# maf problem



## tolis (Sep 26, 2004)

hi everyone i have an ga1.6de motor (91-93) and i want to put 240sx maf (95-98) my problem is that the clip of the wiring harness of my motor dosent fit to 240sx maf so i have to know which pin of the maf is 12v ,0,5v and ground so i can rewire it to my car



thanks


----------



## wes (Apr 30, 2002)

tolis said:


> hi everyone i have an ga1.6de motor (91-93) and i want to put 240sx maf (95-98) my problem is that the clip of the wiring harness of my motor dosent fit to 240sx maf so i have to know which pin of the maf is 12v ,0,5v and ground so i can rewire it to my car
> 
> 
> 
> thanks


If you look in the B14 section and download the FSM from the sticky it will give you this answer and more. I realize it is not for the 240 however the 240 MAF is the same pinout as our B14's are.


----------



## tolis (Sep 26, 2004)

wes said:


> If you look in the B14 section and download the FSM from the sticky it will give you this answer and more. I realize it is not for the 240 however the 240 MAF is the same pinout as our B14's are.

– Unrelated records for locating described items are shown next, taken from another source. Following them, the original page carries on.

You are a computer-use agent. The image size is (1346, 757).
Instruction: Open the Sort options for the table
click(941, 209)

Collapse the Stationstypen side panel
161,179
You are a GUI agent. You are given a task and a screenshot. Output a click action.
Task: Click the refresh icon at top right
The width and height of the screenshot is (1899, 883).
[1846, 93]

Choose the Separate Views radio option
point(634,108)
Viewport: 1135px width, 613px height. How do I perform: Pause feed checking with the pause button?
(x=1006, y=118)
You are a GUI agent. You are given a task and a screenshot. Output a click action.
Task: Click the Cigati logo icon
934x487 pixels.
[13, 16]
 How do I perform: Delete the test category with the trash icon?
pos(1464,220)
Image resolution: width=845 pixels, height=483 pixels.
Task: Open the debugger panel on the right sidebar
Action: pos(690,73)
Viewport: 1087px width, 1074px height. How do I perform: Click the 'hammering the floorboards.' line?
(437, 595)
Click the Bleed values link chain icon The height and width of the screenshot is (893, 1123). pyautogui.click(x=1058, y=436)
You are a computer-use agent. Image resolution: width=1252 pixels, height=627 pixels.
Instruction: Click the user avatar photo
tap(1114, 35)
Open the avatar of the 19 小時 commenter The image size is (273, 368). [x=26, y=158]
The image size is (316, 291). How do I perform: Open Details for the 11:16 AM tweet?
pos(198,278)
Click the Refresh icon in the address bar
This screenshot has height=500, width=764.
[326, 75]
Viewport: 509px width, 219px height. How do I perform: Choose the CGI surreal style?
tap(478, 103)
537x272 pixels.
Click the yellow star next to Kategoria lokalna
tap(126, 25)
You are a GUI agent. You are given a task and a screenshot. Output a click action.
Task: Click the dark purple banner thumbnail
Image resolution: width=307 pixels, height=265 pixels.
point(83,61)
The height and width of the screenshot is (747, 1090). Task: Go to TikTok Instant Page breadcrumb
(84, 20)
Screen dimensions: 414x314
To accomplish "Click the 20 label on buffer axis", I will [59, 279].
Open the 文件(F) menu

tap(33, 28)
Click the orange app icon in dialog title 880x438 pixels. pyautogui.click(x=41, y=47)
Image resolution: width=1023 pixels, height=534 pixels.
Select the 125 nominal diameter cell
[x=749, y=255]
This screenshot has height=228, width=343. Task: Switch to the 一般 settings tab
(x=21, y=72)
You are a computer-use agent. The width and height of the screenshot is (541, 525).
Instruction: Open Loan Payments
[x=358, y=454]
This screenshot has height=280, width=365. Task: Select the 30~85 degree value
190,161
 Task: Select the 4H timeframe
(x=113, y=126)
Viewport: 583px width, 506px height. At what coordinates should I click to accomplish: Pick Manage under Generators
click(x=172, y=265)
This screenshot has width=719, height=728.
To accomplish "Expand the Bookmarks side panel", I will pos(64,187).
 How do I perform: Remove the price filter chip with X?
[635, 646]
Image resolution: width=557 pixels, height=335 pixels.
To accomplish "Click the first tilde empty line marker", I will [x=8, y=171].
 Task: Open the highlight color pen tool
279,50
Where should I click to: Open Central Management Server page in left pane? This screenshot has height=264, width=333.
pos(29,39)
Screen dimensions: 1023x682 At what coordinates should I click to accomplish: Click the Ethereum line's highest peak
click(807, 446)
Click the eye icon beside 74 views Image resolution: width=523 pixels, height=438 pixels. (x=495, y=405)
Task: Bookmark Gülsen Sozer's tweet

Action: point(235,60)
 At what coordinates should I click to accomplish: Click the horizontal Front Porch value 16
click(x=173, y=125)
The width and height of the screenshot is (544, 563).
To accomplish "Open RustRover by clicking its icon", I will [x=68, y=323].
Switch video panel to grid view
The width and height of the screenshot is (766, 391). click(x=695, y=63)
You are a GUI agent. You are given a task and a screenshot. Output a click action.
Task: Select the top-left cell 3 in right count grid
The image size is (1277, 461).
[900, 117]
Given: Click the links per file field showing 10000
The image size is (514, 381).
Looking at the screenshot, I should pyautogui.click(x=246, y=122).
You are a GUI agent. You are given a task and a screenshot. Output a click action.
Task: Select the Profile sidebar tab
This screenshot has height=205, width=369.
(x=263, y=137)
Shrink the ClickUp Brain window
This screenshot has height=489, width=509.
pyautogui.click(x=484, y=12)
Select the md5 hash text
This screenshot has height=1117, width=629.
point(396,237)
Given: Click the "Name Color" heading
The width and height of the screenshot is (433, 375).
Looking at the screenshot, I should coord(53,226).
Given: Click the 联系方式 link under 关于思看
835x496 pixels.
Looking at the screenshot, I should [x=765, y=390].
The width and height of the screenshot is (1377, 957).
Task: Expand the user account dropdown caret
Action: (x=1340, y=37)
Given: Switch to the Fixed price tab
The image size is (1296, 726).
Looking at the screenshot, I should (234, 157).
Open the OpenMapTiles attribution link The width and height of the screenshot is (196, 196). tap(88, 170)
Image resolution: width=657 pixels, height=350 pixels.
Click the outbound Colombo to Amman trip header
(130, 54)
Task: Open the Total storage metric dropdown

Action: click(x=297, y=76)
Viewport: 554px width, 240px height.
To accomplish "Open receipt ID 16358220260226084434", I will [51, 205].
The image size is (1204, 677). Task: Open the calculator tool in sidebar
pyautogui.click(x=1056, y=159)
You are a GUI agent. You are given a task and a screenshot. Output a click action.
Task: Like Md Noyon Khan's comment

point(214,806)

thanks Wes but i dont know the pin out of your b14 maf. can i find in the fsm the pinout of the b14 maf???

ps. very nice job on your car


----------



## wes (Apr 30, 2002)

Thanks man. 

Here's the thread with the FSM, I think this will help you with other things which is why I recommend down loading it. Especially because you have been using a lot of US spec. parts. 

http://www.nissanforums.com/showthread.php?t=60760


----------



## tolis (Sep 26, 2004)

wes said:


> Thanks man.
> 
> Here's the thread with the FSM, I think this will help you with other things which is why I recommend down loading it. Especially because you have been using a lot of US spec. parts.
> 
> http://www.nissanforums.com/showthread.php?t=60760



thanks Wes i have download the fsm before 2 months because i am using a lot of US spec. parts.  i ll search for the maf in there


----------



## tolis (Sep 26, 2004)

*pinout*

i found it 

1st pin =0.5v (signal)
2nd pin=ground
3rd pin=12v(power supply)


----------



## Skoodles (Jul 31, 2004)

i thought you couldnt use a 240sx maf on a stock ecu. is it ok cause his is a b13 or can it be done on a b14 also


----------



## wes (Apr 30, 2002)

He has a custom turbo setup so he will most likely tune for the 240 MAF.


----------



## tolis (Sep 26, 2004)

Skoodles said:


> i thought you couldnt use a 240sx maf on a stock ecu. is it ok cause his is a b13 or can it be done on a b14 also



i ll have jwt ecu this week also i have on my car 370cc injectors and jwt turbo cams and i am preparing to install a stainless steel intake manifold made by me.


----------



## wes (Apr 30, 2002)

tolis said:


> i ll have jwt ecu this week also i have on my car 370cc injectors and jwt turbo cams and i am preparing to install a stainless steel intake manifold made by me.


We would love to see some pictures!


----------



## Crazy-Mart (Jul 14, 2002)

wes said:


> We would love to see some pictures!



:showpics:  :cheers:


----------



## tolis (Sep 26, 2004)

*no pictures*

 i haven't got any pictures of my car yet, as soon as its finished i ll post the hole project


----------